PROBLEM:
Scan the entries and copy each line where the word "browser" is present.
+++++
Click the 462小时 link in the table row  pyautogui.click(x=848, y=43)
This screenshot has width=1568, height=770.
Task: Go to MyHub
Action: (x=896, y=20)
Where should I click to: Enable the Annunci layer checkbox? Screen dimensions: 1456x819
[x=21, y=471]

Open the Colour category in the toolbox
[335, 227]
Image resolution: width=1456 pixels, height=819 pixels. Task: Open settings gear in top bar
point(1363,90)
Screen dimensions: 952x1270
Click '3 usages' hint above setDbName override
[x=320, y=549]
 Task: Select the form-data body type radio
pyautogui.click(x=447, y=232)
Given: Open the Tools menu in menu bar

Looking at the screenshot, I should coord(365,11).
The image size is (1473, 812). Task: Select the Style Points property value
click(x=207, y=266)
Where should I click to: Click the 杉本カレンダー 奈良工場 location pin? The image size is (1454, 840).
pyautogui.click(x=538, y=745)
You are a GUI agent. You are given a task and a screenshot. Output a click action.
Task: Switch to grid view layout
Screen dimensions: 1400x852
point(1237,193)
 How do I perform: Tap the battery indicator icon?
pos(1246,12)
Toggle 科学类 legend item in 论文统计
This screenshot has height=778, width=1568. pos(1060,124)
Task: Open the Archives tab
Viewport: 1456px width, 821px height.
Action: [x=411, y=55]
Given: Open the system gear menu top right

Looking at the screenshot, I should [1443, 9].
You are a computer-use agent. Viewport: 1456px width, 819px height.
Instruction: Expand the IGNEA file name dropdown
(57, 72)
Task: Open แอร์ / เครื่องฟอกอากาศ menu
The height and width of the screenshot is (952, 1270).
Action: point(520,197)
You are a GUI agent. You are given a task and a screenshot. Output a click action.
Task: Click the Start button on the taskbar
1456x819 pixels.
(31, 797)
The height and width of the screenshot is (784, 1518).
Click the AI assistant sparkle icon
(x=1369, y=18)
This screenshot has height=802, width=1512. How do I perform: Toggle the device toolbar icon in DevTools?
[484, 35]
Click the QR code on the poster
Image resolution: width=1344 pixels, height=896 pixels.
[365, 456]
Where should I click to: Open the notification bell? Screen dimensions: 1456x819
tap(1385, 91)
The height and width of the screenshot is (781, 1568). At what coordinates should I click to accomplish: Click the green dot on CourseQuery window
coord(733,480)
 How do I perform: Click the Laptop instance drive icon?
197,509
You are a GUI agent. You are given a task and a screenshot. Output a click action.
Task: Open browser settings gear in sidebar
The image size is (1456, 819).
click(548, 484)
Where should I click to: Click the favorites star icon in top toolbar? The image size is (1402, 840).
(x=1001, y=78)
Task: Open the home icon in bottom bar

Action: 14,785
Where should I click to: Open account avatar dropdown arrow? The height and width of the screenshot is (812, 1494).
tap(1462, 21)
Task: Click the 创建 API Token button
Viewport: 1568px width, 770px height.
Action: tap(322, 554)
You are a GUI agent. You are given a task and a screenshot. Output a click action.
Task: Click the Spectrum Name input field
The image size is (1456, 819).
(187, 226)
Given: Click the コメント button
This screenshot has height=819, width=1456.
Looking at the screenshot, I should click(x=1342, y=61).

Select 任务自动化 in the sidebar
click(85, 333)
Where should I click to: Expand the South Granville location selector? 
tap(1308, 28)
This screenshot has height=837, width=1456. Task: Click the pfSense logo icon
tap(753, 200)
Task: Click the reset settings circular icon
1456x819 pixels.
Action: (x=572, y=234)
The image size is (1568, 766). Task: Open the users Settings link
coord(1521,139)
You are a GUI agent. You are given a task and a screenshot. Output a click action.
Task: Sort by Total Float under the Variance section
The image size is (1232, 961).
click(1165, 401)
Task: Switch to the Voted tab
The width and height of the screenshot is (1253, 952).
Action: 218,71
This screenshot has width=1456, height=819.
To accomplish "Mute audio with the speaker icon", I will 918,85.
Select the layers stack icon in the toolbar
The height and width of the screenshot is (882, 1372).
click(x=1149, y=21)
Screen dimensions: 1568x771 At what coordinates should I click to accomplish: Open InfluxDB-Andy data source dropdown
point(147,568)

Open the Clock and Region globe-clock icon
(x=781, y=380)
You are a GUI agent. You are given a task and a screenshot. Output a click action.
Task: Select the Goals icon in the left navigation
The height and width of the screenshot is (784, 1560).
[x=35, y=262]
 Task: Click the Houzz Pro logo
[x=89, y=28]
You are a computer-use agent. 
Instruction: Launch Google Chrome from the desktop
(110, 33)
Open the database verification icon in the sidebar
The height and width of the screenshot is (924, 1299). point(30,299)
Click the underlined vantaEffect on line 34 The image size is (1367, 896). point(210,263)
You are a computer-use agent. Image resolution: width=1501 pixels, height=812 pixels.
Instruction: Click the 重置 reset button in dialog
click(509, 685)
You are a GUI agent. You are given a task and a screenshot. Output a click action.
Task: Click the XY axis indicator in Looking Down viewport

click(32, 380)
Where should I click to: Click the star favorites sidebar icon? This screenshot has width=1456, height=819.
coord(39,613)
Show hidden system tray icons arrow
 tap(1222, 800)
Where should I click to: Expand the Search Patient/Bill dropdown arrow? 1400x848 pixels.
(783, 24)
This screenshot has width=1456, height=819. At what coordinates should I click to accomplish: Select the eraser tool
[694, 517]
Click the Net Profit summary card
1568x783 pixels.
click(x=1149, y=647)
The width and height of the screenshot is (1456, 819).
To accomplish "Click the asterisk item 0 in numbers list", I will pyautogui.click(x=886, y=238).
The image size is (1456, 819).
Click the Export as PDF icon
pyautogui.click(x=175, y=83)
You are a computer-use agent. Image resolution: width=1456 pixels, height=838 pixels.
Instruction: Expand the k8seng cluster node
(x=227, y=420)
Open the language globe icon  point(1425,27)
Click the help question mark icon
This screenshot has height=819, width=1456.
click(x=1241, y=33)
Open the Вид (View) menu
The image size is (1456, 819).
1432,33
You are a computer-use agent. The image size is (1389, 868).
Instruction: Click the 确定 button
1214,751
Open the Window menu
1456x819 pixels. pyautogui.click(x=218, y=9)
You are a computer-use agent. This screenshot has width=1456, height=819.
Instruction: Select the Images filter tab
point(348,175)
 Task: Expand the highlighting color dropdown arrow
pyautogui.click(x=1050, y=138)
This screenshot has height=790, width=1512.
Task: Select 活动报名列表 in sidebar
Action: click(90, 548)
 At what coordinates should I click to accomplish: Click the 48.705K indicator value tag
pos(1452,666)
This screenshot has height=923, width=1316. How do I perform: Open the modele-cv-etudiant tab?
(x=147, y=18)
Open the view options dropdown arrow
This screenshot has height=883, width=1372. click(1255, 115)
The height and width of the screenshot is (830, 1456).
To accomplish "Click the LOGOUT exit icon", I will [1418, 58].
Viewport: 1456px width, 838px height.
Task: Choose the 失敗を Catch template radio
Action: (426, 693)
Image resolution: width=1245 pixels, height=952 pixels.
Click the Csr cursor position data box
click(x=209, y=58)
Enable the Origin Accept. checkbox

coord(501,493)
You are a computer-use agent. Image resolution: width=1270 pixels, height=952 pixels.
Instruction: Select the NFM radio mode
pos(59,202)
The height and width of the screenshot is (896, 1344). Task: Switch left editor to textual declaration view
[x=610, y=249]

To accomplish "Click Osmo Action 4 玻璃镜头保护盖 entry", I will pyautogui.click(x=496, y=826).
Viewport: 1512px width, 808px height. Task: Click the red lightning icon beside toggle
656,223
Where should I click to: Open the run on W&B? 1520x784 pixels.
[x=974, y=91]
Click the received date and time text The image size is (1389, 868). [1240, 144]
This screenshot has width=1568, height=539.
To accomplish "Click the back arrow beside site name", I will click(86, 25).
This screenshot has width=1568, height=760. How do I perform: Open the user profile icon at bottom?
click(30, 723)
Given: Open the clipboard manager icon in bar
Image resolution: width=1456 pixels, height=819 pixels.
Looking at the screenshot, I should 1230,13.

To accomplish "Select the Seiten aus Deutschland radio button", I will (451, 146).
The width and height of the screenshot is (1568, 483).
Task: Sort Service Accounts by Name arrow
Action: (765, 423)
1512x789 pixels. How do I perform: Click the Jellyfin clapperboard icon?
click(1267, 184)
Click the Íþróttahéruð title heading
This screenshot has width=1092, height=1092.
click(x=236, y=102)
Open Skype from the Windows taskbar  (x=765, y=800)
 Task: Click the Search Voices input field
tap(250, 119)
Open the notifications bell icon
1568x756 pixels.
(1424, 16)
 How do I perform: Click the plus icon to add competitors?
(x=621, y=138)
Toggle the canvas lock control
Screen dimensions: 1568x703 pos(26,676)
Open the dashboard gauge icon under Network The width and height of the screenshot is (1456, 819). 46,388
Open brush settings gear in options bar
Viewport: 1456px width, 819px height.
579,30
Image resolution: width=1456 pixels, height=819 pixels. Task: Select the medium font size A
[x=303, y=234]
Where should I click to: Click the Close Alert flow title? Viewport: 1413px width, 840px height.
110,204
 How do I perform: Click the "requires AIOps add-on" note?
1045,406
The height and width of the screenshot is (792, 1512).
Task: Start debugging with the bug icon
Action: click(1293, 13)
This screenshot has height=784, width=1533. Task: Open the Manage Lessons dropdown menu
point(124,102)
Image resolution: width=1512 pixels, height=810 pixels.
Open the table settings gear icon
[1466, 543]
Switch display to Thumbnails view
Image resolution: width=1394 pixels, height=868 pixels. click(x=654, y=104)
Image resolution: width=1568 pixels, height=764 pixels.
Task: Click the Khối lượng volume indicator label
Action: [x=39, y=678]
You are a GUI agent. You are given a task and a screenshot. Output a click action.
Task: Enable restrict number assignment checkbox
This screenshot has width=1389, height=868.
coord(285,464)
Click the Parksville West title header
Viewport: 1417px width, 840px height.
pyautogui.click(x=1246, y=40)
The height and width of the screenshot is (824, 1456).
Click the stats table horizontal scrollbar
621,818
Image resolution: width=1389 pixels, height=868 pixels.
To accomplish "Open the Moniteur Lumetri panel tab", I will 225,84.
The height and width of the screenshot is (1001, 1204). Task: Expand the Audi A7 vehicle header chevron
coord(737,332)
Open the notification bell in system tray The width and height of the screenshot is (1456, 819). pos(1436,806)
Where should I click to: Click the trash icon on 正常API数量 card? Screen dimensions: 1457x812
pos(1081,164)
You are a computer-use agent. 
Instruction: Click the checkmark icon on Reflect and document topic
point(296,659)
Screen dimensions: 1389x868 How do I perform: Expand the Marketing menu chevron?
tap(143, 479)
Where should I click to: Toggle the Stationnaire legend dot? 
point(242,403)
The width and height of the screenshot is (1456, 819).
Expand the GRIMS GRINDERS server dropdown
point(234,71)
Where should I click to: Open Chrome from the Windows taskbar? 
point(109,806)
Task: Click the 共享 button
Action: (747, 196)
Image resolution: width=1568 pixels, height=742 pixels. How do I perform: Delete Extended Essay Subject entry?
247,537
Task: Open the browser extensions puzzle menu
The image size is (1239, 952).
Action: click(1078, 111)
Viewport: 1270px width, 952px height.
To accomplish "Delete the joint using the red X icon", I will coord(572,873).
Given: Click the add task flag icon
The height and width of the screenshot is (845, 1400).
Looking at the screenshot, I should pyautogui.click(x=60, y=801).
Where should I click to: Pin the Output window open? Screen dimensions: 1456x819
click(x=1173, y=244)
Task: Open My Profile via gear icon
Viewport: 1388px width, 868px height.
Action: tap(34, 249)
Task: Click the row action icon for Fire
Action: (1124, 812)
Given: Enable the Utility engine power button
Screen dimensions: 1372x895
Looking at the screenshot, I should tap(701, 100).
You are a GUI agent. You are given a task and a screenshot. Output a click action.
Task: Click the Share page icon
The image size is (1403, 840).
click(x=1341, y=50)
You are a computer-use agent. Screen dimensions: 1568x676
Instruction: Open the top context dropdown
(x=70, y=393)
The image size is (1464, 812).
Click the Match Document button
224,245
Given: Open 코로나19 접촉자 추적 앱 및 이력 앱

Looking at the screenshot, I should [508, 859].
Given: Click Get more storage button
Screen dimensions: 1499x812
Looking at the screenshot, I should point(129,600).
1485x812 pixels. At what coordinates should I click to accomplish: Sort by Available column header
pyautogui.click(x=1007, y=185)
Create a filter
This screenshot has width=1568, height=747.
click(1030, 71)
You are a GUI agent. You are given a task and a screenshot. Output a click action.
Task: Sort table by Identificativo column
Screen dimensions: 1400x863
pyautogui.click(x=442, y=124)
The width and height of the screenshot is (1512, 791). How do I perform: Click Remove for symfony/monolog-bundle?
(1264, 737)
+++++
ANSWER BOX:
Task: Open browser settings gear in sidebar
Task: Open the browser extensions puzzle menu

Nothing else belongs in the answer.